HeavyBall

Important

It's recommended to use heavyball.utils.set_torch() for faster training and less memory usage.

A simple package of efficient optimizers

The goal is not to thrive for completeness, full maintenance or abstraction, but instead to provide a simple largely static alternative to torch.optim with more and better optimizers.

Currently (2024-12-07, 1.0.0), the recommended stable optimizer is PrecondSchedulePaLMSOAP (see below). The recommended experimental optimizer is DelayedPSGDKron (tuning guide).

Features

Optax-like API: C = heavyball.chainable; grokfast = C.ChainOpt(p, lr, C.exp_avg, C.scale_by_adam)
Stochastic Rounding: FP32 convergence with BF16 parameters
Inplace EMA: Same math, but less memory, less compute and higher stability
Foreach: Fast multi-tensor application (turn it off to save memory via foreach=False)

______

SET TASKS
A – Print the HeavyBall page text word for word, everything from "It's recommended to" down to "lr, C.exp_avg, C.scale_by_adam)".
B – Output the lines of the listing verbatim, everything from its first line down to the line containing "Action: tap(424, 28)", with both of those lines included.
The HeavyBall text and the listing after it are unrelated material.

______

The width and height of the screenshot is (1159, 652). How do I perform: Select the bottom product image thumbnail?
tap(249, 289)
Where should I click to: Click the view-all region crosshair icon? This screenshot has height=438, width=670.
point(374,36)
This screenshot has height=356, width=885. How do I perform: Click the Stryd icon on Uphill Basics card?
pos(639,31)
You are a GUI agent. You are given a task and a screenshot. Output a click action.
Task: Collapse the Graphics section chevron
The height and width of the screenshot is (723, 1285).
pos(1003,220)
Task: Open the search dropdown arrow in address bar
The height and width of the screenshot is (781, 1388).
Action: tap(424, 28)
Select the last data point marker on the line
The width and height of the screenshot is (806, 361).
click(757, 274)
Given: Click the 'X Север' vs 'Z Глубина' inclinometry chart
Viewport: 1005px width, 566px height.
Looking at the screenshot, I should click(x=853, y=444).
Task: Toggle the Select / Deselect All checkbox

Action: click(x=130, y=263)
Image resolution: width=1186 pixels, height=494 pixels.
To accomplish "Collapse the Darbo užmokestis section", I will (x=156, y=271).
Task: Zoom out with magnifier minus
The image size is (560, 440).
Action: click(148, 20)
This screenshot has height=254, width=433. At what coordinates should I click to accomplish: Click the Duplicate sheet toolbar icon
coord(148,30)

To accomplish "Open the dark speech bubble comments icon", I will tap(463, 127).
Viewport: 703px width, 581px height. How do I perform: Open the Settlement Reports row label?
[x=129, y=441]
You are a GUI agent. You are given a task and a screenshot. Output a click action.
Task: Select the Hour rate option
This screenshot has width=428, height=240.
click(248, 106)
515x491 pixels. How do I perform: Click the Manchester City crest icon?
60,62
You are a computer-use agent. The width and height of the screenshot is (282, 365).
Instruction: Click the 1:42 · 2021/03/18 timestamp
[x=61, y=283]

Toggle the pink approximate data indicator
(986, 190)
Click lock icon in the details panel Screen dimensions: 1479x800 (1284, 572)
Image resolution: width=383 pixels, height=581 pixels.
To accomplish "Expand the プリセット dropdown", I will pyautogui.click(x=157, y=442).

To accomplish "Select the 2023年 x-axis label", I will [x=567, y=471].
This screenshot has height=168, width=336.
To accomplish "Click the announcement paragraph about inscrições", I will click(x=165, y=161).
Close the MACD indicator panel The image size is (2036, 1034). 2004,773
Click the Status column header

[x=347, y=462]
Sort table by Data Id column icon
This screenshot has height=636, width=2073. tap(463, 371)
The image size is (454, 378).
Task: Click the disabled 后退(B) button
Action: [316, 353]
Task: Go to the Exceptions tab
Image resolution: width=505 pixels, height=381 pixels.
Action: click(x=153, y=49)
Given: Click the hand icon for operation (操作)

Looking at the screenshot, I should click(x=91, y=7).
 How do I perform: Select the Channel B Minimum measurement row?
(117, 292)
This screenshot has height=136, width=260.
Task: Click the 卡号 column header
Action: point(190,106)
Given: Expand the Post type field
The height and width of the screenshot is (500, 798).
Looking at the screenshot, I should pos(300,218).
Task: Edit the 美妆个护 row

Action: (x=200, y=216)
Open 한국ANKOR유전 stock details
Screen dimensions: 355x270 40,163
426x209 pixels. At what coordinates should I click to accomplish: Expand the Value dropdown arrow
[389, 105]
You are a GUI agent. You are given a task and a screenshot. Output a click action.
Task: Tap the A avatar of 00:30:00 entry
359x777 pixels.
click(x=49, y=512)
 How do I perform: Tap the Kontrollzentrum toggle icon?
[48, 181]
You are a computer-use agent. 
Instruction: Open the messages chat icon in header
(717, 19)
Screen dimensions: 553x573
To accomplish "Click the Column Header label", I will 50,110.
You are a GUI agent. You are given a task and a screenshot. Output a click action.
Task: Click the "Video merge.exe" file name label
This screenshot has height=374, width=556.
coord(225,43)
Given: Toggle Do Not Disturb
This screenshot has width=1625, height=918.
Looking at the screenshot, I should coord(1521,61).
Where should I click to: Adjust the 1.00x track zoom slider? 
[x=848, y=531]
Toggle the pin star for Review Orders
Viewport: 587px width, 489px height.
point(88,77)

______

SOLUTIONS FOR EACH TASK
A –
It's recommended to use heavyball.utils.set_torch() for faster training and less memory usage.

A simple package of efficient optimizers

The goal is not to thrive for completeness, full maintenance or abstraction, but instead to provide a simple largely static alternative to torch.optim with more and better optimizers.

Currently (2024-12-07, 1.0.0), the recommended stable optimizer is PrecondSchedulePaLMSOAP (see below). The recommended experimental optimizer is DelayedPSGDKron (tuning guide).

Features

Optax-like API: C = heavyball.chainable; grokfast = C.ChainOpt(p, lr, C.exp_avg, C.scale_by_adam)

B –
The width and height of the screenshot is (1159, 652). How do I perform: Select the bottom product image thumbnail?
tap(249, 289)
Where should I click to: Click the view-all region crosshair icon? This screenshot has height=438, width=670.
point(374,36)
This screenshot has height=356, width=885. How do I perform: Click the Stryd icon on Uphill Basics card?
pos(639,31)
You are a GUI agent. You are given a task and a screenshot. Output a click action.
Task: Collapse the Graphics section chevron
The height and width of the screenshot is (723, 1285).
pos(1003,220)
Task: Open the search dropdown arrow in address bar
The height and width of the screenshot is (781, 1388).
Action: tap(424, 28)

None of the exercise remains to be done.